What's left is delivering electricity to vehicles while in motion, i.e., grid-connected transportation. This is a tried and true system of powering vehicles, used so far chiefly to power trolleybuses, streetcars, subways, and intercity electric trains. In this post, I'll write about the pros and cons of these electric vehicles. In later posts I'll explore how grid-connection could be applied to personal vehicles and freight vehicles.

Most rail services in Europe are electrically powered. One exception is the U.K., where less than half the rail track is electrified and diesel-fuelled locomotives are common. A 2009 U.K. government report noted these benefits of electrification: lower fuel and maintenance costs, higher vehicle reliability, reduced carbon and other emissions, quieter operation, more revenue-generating space per train, and reduced journey times - particularly under stop and start conditions.

For many routes, the financial benefits were found to more than offset the quite high costs of conversion over a 30-year amortization period, chiefly because fuel costs were found to be 50 per cent lower and maintenance costs were about 20 per cent lower. As a result, the pace of rail electrification in the U.K. has been stepped up.

Last month, GO Transit - the regional rail service provider in the Toronto area - released a report on electrification of its system, now entirely diesel fuelled. It did not find any financial advantage to electrification, although a decision has nevertheless been made - without much enthusiasm - to move towards electrifying part of the system because of the other advantages.

The main reason for the difference between the conclusions of the U.K. and GO Transit reports is that the per-kilometre costs of conversion - not including new trains - were assumed to be more than three times higher in Toronto than in the U.K. ($7.9-million v. $2.1-million). This extraordinary difference is consistent with the estimates of the cost of new streetcar and subway routes in Toronto, which are far higher than elsewhere. Other reasons for the difference are that the cost advantages of lower maintenance requirements and of powering by electric motors rather than diesel engines were both given insufficient weight in the GO Transit study.

Why are our capital costs for transit so high? On the face of it, we could be wringing much more out of each dollar invested than we do.

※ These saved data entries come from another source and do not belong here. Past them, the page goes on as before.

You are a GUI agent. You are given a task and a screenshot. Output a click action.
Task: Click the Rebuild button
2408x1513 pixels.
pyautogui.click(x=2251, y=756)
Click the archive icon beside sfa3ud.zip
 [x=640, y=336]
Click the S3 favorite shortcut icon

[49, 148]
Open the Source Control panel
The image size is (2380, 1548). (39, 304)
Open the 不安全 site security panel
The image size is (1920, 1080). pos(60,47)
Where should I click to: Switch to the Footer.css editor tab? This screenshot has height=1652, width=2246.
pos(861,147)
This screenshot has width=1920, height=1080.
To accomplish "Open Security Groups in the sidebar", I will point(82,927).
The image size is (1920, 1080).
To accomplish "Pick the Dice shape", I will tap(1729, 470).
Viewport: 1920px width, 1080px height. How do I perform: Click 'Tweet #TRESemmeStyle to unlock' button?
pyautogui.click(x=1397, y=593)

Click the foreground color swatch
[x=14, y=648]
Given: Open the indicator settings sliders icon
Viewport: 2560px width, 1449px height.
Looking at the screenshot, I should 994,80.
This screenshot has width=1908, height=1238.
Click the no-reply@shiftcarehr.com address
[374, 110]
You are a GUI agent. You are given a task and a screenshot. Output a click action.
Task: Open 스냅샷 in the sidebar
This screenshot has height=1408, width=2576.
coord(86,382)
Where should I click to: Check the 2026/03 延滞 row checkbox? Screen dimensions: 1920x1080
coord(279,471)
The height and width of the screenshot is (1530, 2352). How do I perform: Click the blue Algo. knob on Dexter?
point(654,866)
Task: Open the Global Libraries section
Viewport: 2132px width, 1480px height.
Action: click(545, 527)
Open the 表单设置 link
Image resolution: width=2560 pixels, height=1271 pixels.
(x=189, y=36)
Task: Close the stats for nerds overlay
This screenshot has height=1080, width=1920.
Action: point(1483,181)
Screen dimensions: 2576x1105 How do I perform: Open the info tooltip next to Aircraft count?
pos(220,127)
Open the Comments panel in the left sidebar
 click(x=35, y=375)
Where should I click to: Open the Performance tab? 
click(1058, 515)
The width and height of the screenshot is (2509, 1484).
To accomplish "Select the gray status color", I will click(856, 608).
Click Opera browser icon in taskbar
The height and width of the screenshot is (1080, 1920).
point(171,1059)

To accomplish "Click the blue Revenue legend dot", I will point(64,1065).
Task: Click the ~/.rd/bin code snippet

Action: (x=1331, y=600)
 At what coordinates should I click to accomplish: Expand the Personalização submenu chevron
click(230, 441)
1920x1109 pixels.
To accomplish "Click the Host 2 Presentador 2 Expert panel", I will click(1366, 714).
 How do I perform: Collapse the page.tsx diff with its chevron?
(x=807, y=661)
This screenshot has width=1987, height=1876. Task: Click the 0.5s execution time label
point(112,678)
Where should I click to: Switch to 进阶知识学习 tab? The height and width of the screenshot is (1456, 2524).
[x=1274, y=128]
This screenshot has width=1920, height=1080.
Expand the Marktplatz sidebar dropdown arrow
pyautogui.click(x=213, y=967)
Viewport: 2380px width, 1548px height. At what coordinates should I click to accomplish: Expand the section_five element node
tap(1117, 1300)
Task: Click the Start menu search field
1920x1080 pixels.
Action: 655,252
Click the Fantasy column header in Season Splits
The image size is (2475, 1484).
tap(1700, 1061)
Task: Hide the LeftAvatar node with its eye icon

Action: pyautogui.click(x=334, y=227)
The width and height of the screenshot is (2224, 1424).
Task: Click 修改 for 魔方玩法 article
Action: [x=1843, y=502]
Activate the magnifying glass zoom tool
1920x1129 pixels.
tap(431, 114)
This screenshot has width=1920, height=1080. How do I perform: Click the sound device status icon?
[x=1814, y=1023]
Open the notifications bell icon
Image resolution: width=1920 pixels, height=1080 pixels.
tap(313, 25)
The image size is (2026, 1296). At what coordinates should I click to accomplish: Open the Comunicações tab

As the use of oil products becomes more challenging, electricity's cost advantage is likely to increase. The advantage is illustrated by a Swedish study of comparable trolleybuses and diesel buses. Per unit of energy, electricity costs about 10 per cent more than diesel fuel in Sweden. However, because trolleybuses use only 40 per cent as much the energy to do the same amount of work, they finish up having a fuel cost per kilometre that is less than half that for diesel buses.

A study of the transit system in Solingen, Germany, found that lifetime costs, capital and operating, of trolleybus and diesel bus systems were about the same. Trolleybuses were 3 per cent cheaper than diesel buses if they were fitted with regenerative braking systems that convert energy of motion into electricity; they were 4 per cent more expensive if they were not so fitted.

Vancouver has figured this out. Recently Translink, the transit operator, replaced Vancouver's ageing trolleybus fleet with 262 state-of-the-art trolleybuses made in Winnipeg.

The problem with trolleybuses is their inflexibility. They must have overhead wires, which some find unsightly - although others welcome as evidence that a transit vehicle might be available. Vancouver's buses can operate on batteries for a few hundred metres. In Rome, trolleybus batteries are large enough to allow off-wire travel for several kilometres. In Quito, Ecuador, the trolleybuses have auxiliary diesel engines that allow more off-wire travel.